**** The data ****
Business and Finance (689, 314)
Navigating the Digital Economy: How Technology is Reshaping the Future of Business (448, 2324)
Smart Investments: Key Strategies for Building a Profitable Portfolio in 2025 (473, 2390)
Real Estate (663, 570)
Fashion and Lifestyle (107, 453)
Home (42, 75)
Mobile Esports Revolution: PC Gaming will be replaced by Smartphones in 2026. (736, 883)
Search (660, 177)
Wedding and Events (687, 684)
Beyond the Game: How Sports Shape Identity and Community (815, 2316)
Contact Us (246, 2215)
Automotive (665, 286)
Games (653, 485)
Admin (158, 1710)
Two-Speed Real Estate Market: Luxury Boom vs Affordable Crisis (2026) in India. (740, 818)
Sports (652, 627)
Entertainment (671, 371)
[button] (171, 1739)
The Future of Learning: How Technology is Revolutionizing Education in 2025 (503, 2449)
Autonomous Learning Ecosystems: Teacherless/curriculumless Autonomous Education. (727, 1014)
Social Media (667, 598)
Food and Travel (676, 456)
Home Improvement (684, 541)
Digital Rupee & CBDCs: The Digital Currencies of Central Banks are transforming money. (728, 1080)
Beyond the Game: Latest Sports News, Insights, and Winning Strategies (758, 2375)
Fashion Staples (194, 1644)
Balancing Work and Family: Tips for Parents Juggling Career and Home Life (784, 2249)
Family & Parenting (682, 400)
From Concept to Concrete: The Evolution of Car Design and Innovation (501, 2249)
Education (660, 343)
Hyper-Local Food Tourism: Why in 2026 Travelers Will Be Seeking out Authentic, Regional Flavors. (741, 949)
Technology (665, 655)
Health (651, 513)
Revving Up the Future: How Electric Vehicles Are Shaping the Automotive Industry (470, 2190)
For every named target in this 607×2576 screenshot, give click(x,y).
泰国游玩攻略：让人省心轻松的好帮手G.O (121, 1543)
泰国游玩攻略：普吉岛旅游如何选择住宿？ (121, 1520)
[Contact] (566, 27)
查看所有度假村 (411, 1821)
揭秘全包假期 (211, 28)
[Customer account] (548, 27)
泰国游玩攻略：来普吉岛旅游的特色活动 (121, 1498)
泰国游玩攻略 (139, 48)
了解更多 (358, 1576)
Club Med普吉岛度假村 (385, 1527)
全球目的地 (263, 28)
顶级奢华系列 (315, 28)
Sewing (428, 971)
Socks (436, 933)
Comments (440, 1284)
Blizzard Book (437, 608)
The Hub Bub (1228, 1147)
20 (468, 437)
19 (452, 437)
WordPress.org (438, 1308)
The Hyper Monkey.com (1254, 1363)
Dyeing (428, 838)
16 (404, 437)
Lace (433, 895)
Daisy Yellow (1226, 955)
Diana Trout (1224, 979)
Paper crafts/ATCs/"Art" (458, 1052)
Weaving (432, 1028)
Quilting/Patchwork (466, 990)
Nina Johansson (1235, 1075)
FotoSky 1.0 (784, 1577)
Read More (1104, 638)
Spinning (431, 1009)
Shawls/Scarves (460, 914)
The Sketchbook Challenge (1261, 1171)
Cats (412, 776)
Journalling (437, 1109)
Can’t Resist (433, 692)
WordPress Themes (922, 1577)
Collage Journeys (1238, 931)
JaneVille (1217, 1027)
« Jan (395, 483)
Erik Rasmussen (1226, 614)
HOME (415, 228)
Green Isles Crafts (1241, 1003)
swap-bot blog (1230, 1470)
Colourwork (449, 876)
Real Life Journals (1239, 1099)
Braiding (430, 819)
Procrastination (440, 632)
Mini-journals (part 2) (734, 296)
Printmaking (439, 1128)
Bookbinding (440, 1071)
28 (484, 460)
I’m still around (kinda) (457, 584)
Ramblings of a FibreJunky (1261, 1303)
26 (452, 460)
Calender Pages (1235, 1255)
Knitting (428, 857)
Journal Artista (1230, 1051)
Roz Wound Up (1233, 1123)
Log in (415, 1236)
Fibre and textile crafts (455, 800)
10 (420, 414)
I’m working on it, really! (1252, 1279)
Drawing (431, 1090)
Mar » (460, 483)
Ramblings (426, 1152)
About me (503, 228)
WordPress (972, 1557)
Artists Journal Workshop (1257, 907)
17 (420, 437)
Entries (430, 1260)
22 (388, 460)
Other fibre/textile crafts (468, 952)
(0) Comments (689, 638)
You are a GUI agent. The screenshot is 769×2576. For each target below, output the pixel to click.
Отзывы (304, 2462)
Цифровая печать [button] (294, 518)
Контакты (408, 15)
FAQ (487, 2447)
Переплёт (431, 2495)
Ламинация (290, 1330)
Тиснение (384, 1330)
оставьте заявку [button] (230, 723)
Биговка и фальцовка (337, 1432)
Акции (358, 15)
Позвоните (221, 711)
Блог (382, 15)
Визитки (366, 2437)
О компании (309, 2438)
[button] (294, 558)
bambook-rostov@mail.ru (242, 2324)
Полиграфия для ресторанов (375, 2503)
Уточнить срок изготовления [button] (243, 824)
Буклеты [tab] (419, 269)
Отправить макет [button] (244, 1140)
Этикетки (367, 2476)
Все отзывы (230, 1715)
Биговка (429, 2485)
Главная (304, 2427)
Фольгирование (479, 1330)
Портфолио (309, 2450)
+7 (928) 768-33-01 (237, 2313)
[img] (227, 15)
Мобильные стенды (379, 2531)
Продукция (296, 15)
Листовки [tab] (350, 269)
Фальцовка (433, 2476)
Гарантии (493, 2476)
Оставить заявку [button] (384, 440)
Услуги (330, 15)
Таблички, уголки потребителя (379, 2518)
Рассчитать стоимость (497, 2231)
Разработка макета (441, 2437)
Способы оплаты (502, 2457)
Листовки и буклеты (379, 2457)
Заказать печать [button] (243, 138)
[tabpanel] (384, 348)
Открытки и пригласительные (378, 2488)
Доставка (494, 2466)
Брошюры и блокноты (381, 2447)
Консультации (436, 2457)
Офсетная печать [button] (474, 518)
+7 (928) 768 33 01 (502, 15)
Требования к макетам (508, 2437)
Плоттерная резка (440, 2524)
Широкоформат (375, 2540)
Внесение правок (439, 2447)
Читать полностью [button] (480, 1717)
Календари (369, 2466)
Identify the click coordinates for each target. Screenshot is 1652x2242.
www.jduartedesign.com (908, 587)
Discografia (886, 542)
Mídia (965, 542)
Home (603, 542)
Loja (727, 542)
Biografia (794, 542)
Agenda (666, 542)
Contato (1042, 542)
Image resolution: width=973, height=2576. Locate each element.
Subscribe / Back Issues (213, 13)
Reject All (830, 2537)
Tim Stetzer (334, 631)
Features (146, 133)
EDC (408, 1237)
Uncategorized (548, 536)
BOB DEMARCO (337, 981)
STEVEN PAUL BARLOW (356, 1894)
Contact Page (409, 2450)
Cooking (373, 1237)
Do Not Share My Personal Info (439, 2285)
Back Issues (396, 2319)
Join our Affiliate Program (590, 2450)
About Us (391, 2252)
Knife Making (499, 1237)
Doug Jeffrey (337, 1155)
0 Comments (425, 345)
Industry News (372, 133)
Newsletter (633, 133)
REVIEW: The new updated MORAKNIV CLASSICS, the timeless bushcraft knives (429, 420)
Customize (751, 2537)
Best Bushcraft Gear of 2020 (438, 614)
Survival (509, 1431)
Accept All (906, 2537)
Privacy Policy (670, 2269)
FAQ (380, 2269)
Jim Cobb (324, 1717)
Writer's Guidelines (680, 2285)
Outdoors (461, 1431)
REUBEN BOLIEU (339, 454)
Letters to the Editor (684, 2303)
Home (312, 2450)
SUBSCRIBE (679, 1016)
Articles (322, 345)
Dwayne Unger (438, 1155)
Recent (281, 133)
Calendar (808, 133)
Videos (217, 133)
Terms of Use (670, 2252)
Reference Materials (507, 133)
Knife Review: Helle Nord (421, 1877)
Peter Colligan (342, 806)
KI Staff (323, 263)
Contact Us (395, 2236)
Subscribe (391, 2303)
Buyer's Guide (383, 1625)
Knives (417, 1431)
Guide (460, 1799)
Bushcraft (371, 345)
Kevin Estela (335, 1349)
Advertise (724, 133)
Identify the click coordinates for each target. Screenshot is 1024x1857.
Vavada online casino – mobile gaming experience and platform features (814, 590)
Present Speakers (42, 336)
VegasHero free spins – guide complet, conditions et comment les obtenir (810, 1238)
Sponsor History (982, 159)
****
• _Task requirements_
All that is needed is the exact run of lines above from the line containing "Cats (412, 776)" through the line containing "Green Isles Crafts (1241, 1003)", both of them included.

• _Expected answer_
Cats (412, 776)
Journalling (437, 1109)
Can’t Resist (433, 692)
WordPress Themes (922, 1577)
Collage Journeys (1238, 931)
JaneVille (1217, 1027)
« Jan (395, 483)
Erik Rasmussen (1226, 614)
HOME (415, 228)
Green Isles Crafts (1241, 1003)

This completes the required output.